• _Excerpt provided_:
· · ·

Iron phosphate is particularly useful in combating garden slugs and snails. Before they were used in the United States, iron phosphate slug baits had been successful in Europe. These baits, usually in the form of pellets, have proven in many cases to be as effective as their predecessors, which were made of a somewhat more dangerous chemical called metaldehyde. Iron phosphate, unlike metaldehyde, is safe for use around birds, pets, and other wildlife.
The effectiveness of iron phosphate baits depends in part on how many slugs and snails encounter and ingest the bait. Since slugs are underground most of the time, many may not come in contact with the bait, so total elimination is impossible to achieve with any pesticide. A good kill rate when using phosphate slug bait is considered to be around 60%.
The other principal use of iron phosphate is as an industrial coating applied to metals, in order to give the metal surface certain properties. Iron phosphate provides a stable, inert coating on the surface of the metal, which helps to inhibit the spread of rust if it begins to form. As a coating, it also makes it easier for paint to adhere to the metal. In an industrial context, it is usually applied in a series of stages, which include thoroughly washing the metal to remove any surface impurities. The presence of any contaminants will otherwise keep the iron phosphate from sticking to the metal.
Phosphate chemicals can be applied over a wide range of temperatures and in varying quantities. The weight of a finished phosphate coating can be anywhere between 0.00053 ounces to 0.0035 ounces per square foot (49.2 mg to 328 mg per square meter). When iron phosphate is applied to a metal surface, it actually etches the surface slightly. A very small amount of metal is removed from the surface and then re-deposited in an irregular fashion. Since the surface characteristics are varied in this way after phosphate is applied, there is more surface area for paint to adhere to. However, this etching also has the side effect of permanently removing some of the metal, since not all of it is re-deposited.
Is it also used in ceramic glazes?
Well, this is interesting. It looks like when you buy iron phosphate for your garden, you are killing two birds with one stone -- or should I say two snails. I worked in a plant nursery for a while and we sold fertilizer that contained both iron and phosphate; but I never paid much attention to what was in the pesticides we sold. I never would have guessed you could buy phosphate and it would keep away pests and fertilize at the same time.
What I did know is that iron in the form of iron is great for greening up lawns and other vegetation, and that phosphorous is great for getting roses and other flowering plants to bloom. It also helps fruit trees bear fruit. Thanks for the article. It's great news about the organic pesticide. We could use more of those.

· · ·

• _Extracted data_:

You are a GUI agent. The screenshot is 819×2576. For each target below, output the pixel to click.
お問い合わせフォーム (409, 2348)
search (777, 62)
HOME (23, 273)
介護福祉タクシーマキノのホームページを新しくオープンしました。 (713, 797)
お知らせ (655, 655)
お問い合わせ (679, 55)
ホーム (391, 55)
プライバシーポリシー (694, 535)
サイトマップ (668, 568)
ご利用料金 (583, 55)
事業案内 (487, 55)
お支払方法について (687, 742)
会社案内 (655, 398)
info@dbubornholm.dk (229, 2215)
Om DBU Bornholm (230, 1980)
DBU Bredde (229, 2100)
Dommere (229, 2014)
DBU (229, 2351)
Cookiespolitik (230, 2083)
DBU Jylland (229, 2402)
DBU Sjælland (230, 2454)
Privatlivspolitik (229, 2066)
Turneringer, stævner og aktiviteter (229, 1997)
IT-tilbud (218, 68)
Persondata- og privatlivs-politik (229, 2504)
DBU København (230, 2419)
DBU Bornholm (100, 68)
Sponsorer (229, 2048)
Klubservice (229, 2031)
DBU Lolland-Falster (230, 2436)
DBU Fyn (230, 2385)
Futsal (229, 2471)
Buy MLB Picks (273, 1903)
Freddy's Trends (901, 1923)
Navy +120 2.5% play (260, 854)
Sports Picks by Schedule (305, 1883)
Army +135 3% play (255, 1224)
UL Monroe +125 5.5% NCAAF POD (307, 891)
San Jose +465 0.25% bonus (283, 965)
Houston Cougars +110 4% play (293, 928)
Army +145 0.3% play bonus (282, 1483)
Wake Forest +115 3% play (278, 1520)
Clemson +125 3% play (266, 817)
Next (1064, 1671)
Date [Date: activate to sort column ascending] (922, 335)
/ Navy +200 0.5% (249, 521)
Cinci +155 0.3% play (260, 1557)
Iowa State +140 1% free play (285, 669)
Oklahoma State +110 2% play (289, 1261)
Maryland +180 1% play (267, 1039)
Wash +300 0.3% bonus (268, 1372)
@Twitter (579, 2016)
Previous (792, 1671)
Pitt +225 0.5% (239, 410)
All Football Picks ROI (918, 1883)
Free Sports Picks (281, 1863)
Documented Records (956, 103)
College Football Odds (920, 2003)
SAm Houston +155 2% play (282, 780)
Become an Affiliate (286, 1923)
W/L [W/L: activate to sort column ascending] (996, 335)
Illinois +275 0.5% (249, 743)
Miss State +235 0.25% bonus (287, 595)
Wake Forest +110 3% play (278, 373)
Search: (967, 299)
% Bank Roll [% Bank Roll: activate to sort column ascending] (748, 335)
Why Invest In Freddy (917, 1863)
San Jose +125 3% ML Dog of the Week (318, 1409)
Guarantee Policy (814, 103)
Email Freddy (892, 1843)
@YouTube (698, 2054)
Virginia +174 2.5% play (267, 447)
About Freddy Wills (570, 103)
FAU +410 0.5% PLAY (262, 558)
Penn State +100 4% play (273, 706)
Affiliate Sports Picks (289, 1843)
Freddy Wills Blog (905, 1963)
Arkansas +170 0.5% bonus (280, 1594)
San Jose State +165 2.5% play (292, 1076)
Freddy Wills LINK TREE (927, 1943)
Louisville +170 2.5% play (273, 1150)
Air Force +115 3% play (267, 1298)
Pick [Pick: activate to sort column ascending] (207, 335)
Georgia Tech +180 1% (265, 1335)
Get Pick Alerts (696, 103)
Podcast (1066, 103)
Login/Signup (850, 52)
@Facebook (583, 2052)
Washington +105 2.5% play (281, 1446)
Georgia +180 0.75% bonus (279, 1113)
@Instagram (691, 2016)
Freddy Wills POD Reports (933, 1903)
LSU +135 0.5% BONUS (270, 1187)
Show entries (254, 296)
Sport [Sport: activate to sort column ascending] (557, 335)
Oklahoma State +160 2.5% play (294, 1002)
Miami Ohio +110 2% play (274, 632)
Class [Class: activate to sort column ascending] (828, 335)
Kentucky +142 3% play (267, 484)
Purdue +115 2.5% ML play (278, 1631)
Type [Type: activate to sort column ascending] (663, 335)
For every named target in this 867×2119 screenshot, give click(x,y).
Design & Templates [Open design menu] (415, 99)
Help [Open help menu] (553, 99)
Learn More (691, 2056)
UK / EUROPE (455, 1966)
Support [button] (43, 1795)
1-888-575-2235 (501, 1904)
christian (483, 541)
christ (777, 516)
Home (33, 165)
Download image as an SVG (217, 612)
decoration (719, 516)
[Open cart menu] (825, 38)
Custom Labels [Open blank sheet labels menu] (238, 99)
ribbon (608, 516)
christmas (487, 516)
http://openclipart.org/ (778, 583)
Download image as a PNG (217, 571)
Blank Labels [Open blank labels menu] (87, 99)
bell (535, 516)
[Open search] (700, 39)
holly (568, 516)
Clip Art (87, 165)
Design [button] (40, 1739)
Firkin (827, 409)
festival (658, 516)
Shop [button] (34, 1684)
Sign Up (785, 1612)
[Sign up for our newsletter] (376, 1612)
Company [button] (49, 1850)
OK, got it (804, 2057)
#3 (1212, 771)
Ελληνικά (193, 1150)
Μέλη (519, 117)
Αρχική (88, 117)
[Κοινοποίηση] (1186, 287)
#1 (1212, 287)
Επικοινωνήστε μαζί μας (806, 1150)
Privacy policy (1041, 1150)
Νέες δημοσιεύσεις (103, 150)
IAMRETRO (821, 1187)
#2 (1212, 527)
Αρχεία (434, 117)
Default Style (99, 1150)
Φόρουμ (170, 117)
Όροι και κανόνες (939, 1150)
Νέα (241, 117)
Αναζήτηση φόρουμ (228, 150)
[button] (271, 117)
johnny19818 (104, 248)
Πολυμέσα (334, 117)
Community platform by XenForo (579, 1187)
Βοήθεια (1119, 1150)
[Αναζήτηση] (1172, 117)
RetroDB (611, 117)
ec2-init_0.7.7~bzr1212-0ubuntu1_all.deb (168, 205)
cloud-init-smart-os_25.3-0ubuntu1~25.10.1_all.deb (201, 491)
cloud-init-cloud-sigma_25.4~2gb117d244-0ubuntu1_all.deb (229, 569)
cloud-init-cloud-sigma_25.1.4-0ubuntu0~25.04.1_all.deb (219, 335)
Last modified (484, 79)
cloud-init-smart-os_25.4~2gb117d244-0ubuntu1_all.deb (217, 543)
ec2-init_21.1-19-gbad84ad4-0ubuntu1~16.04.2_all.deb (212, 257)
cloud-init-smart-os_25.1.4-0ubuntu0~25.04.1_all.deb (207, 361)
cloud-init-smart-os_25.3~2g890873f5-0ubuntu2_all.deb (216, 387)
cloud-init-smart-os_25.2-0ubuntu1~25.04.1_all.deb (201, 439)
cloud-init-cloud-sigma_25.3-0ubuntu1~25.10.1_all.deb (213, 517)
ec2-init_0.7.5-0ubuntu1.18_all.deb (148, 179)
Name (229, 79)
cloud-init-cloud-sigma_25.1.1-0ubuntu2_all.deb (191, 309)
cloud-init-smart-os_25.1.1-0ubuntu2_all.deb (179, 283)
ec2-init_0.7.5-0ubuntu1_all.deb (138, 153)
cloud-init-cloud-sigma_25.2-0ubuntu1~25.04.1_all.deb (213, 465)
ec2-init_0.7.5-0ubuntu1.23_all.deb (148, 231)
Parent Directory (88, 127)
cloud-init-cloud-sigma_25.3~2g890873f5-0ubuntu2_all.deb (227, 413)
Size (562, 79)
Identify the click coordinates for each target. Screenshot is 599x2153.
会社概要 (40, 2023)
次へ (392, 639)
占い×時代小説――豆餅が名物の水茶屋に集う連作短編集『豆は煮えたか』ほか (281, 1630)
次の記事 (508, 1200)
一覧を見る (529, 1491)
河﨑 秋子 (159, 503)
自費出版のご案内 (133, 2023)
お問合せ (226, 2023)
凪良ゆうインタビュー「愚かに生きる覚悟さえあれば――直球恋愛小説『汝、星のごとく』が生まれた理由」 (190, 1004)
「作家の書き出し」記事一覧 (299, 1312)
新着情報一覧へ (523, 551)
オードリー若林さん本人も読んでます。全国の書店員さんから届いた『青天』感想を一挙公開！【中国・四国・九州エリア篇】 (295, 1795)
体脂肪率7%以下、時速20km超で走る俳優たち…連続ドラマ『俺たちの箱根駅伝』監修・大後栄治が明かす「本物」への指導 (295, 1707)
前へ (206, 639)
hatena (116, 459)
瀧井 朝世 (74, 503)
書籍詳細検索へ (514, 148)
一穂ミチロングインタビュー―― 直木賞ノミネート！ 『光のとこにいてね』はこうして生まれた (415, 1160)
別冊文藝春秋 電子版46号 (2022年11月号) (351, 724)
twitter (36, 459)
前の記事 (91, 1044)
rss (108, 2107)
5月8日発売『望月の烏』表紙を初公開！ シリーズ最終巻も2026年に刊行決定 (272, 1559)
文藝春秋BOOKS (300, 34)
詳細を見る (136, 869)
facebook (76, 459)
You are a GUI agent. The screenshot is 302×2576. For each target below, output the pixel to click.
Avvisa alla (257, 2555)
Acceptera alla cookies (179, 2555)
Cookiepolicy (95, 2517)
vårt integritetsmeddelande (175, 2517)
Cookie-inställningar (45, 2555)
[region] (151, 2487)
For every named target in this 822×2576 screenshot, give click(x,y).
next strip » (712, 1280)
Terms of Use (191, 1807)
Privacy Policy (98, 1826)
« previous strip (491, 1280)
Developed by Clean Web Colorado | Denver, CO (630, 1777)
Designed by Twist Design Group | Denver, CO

· · ·

• _Written task 1_: In the excerpt on iron phosphate, what kill rate counts as good when using phosphate slug bait?
• _Written task 2_: Reproduce the passage of the excerpt on iron phosphate between "Is it also used" and "more of those.", inclusive, word for word.

• _Response 1_: Around 60%.

• _Response 2_:
Is it also used in ceramic glazes?
Well, this is interesting. It looks like when you buy iron phosphate for your garden, you are killing two birds with one stone -- or should I say two snails. I worked in a plant nursery for a while and we sold fertilizer that contained both iron and phosphate; but I never paid much attention to what was in the pesticides we sold. I never would have guessed you could buy phosphate and it would keep away pests and fertilize at the same time.
What I did know is that iron in the form of iron is great for greening up lawns and other vegetation, and that phosphorous is great for getting roses and other flowering plants to bloom. It also helps fruit trees bear fruit. Thanks for the article. It's great news about the organic pesticide. We could use more of those.